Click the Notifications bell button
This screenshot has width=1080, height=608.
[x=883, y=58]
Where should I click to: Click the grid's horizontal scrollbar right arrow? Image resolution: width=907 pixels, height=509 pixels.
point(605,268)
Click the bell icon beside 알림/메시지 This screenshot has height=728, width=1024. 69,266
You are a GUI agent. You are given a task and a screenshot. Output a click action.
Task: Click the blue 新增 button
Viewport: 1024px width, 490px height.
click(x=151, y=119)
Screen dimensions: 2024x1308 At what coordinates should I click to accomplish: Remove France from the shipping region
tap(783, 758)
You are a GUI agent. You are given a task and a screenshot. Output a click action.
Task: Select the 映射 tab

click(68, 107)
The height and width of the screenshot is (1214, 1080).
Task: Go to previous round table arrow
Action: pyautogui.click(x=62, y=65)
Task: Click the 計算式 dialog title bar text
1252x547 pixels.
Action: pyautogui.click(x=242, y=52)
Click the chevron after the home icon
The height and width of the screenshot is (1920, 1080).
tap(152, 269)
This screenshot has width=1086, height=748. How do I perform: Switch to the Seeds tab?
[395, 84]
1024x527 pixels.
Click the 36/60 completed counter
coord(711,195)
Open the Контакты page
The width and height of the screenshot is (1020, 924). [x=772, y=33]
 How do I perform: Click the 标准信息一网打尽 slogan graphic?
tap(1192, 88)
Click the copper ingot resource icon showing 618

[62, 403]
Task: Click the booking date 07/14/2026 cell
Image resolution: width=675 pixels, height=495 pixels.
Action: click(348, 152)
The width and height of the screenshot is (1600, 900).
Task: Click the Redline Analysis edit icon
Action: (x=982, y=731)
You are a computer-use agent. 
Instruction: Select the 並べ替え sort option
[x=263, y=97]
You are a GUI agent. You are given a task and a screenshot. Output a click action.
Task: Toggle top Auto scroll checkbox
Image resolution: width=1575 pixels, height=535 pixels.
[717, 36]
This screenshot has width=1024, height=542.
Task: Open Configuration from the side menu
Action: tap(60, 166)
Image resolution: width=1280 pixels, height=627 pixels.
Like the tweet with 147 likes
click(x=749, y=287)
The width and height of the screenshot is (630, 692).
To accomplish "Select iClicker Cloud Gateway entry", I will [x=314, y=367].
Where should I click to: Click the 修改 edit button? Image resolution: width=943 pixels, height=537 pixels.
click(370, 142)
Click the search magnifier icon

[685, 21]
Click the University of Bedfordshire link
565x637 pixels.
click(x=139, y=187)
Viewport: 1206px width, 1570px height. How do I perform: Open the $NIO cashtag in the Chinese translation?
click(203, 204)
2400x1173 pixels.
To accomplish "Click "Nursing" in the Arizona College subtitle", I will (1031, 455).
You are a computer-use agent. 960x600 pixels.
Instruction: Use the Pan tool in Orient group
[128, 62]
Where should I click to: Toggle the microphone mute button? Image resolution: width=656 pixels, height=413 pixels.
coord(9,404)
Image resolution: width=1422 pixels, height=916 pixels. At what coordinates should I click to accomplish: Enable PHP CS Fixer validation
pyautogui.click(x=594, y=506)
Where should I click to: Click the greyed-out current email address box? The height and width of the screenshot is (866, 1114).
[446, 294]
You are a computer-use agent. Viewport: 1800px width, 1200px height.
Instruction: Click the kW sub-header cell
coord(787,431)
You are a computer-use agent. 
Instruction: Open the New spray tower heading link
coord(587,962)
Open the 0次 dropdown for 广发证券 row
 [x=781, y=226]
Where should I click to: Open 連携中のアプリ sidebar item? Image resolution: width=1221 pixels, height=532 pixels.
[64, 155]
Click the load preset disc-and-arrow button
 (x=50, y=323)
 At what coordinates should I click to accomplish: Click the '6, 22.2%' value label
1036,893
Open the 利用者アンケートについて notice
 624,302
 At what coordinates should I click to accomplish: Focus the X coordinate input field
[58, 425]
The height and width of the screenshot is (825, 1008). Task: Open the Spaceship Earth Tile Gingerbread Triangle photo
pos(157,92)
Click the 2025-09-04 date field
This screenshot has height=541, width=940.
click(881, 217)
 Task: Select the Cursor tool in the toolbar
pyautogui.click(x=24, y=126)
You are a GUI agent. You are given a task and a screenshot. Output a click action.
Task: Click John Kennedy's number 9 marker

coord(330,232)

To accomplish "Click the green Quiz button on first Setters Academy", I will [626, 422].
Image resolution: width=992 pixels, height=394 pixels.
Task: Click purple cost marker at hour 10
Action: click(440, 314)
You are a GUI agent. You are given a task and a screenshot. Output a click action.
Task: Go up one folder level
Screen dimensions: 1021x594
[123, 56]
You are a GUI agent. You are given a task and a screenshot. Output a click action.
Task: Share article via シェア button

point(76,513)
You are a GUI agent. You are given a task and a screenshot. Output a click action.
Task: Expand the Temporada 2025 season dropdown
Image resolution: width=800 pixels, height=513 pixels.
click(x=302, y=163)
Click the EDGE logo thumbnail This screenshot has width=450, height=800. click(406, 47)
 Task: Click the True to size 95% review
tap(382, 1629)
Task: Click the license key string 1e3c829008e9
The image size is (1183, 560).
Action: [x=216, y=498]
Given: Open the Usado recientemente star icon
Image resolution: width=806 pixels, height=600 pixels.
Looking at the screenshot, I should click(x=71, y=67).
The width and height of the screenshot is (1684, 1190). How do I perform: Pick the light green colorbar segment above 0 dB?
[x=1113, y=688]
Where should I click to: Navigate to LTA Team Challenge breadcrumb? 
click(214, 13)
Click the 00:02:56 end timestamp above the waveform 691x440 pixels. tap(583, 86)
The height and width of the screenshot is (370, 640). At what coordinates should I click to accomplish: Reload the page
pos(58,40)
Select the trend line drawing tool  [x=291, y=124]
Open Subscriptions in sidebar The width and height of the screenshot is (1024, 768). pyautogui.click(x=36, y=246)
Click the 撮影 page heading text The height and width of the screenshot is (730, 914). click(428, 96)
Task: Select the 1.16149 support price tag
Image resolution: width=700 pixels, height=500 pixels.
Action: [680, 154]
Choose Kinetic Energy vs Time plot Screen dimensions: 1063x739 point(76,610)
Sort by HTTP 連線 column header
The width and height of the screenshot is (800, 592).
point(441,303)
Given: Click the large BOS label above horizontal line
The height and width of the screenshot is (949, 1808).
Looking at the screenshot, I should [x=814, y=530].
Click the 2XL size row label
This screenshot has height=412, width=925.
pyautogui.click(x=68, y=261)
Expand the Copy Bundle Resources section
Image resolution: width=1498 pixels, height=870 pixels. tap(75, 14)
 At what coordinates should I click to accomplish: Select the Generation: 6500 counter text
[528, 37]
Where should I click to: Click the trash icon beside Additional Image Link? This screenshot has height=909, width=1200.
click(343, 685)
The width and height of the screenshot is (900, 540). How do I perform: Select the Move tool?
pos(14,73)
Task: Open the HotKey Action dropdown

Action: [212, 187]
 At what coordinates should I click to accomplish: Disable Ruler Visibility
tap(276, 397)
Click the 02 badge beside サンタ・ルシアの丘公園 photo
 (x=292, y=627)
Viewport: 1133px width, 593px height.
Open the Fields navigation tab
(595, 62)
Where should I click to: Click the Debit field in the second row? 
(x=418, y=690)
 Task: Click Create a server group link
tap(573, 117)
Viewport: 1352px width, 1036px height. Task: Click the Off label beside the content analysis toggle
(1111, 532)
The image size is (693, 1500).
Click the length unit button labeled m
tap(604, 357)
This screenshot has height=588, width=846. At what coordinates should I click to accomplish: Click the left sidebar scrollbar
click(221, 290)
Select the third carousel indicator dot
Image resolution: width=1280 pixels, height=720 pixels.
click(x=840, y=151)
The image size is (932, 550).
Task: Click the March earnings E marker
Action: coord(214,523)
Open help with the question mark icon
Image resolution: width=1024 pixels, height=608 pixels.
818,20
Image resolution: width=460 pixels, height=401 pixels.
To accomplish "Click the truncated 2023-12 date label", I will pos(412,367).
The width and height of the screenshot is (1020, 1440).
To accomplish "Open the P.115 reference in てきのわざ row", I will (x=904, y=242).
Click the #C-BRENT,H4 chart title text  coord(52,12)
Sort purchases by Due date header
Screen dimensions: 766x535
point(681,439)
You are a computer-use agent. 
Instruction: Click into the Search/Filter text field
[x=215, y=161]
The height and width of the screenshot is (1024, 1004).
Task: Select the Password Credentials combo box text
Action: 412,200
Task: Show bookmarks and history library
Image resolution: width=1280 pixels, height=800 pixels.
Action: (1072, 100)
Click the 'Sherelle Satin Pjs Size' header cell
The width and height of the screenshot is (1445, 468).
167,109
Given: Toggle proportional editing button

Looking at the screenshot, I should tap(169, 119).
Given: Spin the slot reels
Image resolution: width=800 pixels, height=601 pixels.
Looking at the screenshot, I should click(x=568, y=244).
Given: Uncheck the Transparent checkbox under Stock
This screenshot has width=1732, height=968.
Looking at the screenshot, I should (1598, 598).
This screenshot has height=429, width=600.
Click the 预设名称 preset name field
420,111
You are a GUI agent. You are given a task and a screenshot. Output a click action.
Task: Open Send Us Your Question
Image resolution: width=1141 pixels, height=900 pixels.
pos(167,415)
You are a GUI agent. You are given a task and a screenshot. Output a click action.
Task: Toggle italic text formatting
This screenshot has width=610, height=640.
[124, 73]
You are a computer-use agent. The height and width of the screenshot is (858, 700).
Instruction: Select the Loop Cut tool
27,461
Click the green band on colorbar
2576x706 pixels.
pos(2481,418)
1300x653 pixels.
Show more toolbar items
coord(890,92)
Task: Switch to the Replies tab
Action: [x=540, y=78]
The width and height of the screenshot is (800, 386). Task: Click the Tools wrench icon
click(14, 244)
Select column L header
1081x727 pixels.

> Activity: Every line above in which the word "bell" is present must be copied into the answer.

> Output of the exercise:
Click the Notifications bell button
Click the bell icon beside 알림/메시지 This screenshot has height=728, width=1024. 69,266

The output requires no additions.